Quantitative assessment of the effects of water proton concentration and water T1 changes on amide proton transfer (APT) and nuclear overhauser enhancement (NOE) MRI: The origin of the APT imaging signal in brain tumor.

Abstract

To quantify pure chemical exchange-dependent saturation transfer (CEST) related amide proton transfer (APT) and nuclear Overhauser enhancement (NOE) signals in a rat glioma model and to investigate the mixed effects of water content and water T1 on APT and NOE imaging signals. Eleven U87 tumor-bearing rats were scanned at 4.7 T. A relatively accurate mathematical approach, based on extrapolated semisolid magnetization-transfer reference signals, was used to remove the concurrent effects of direct water saturation and semisolid magnetization-transfer. Pure APT and NOE signals, in addition to the commonly used magnetization-transfer-ratio asymmetry at 3.5 ppm, MTRasym (3.5ppm), were assessed.

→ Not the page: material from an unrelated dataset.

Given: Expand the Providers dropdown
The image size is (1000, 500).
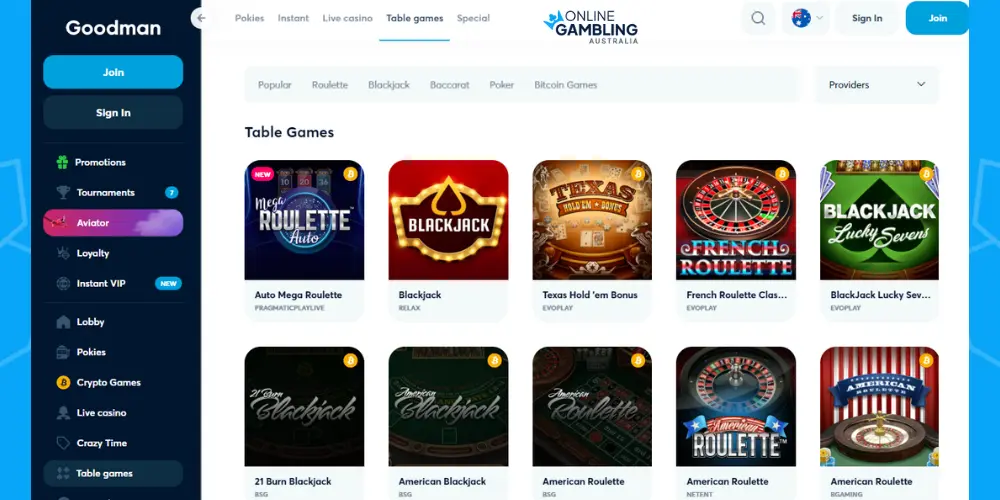Looking at the screenshot, I should coord(876,85).
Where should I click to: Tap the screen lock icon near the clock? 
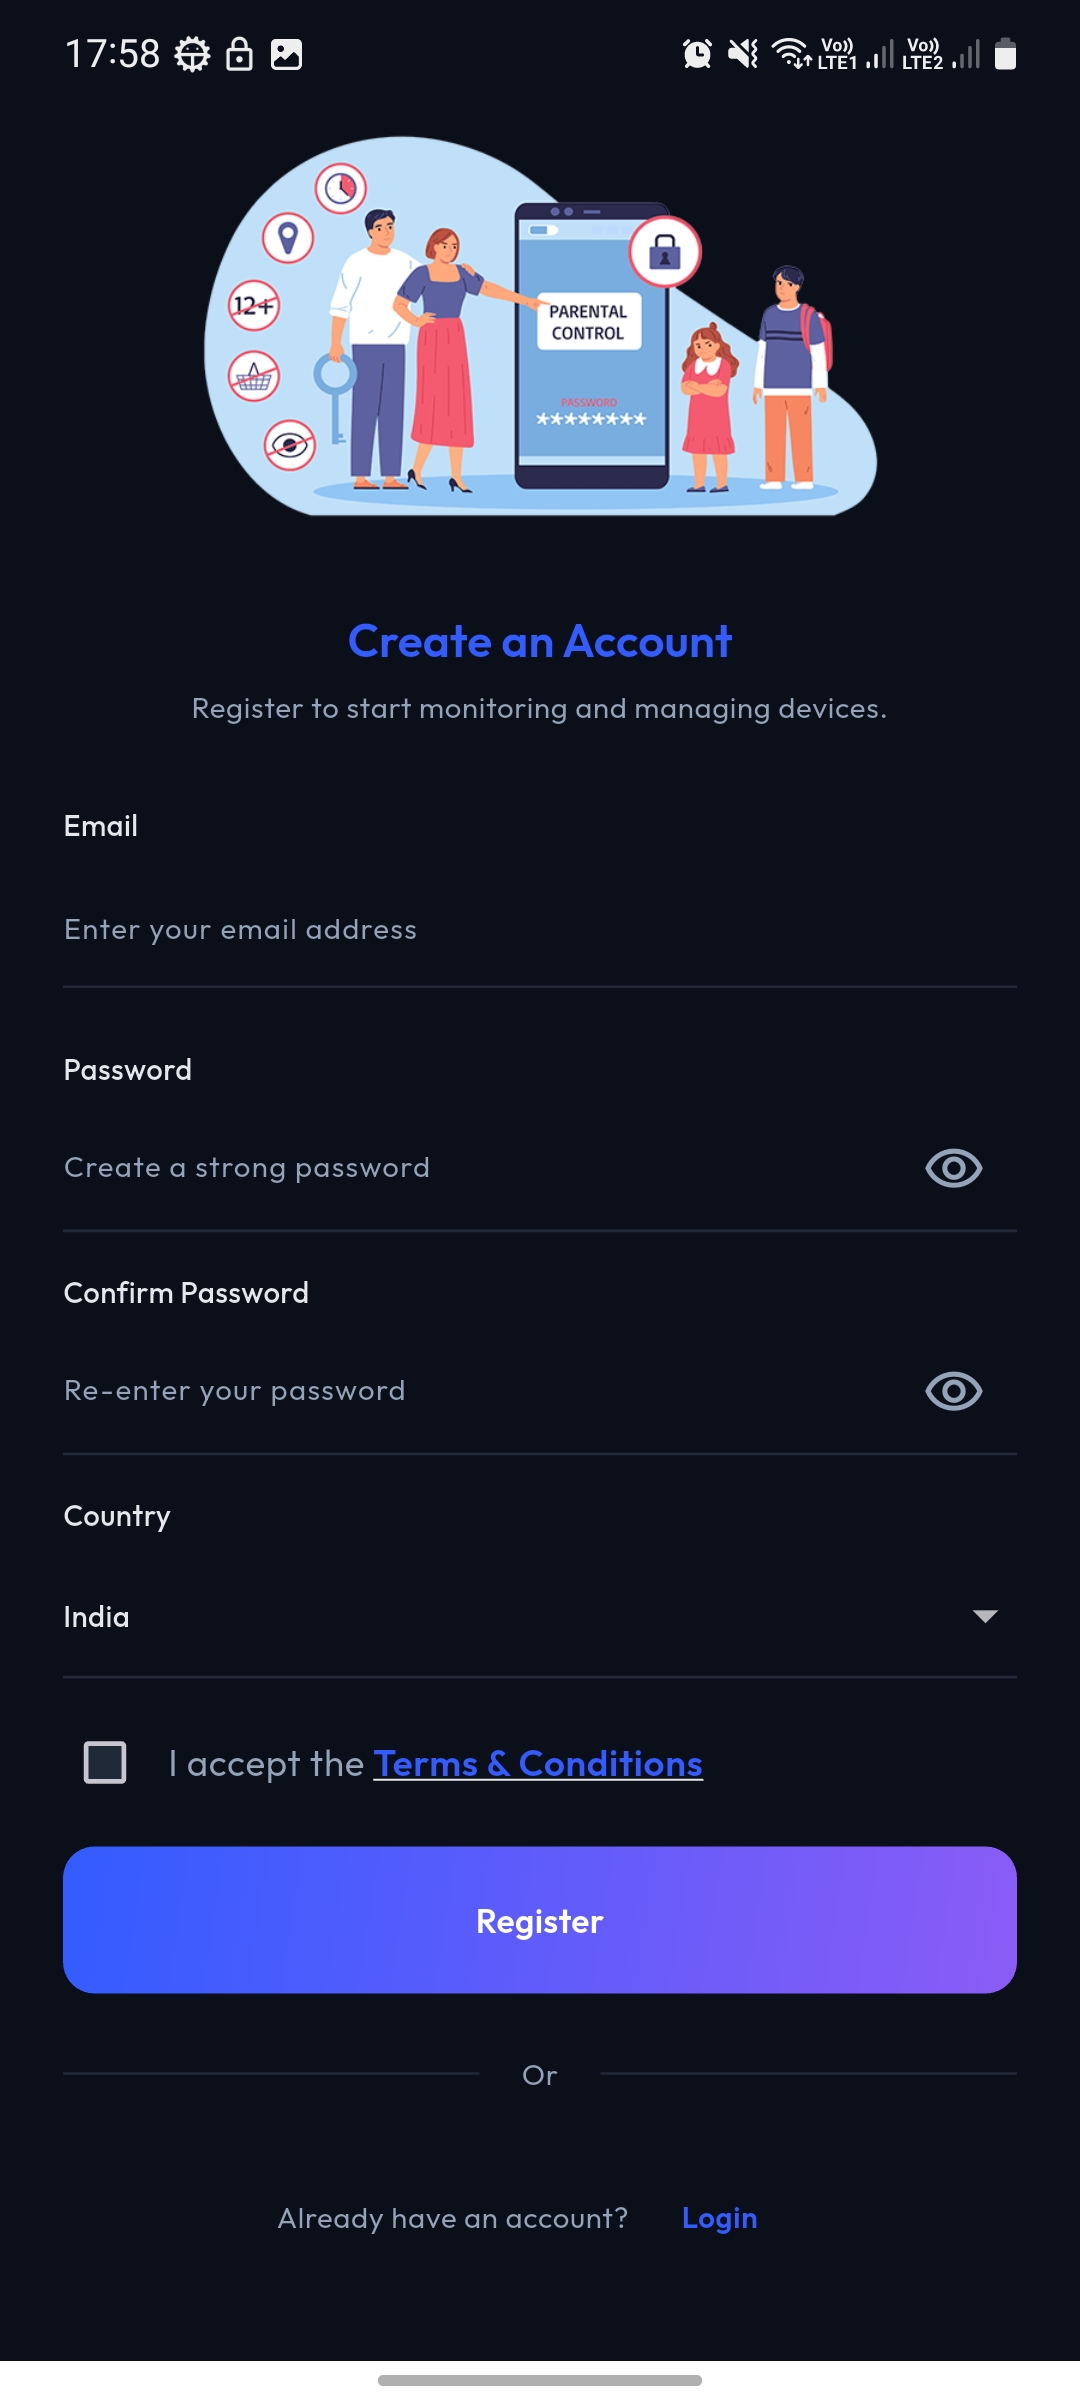[239, 55]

The measured APT signal intensity of the tumor (11.06%, much larger than the value reported in the literature) was the major contributor (approximately 80.6%) to the MTRasym (3.5ppm) contrast between the tumor and the contralateral brain region. Both the water content ([water proton]) and water T1 (T1w ) were increased in the tumor, but there were no significant correlations among APT, NOE, or MTRasym (3.5ppm) signals and T1w /[water proton]. The effect of increasing T1w on the CEST signal in the tumor was mostly eliminated by the effect of increasing water content, and the observed APT-weighted hyperintensity in the tumor should be dominated by the increased amide proton concentration. Magn Reson Med 77:855-863, 2017. © 2016 International Society for Magnetic Resonance in Medicine.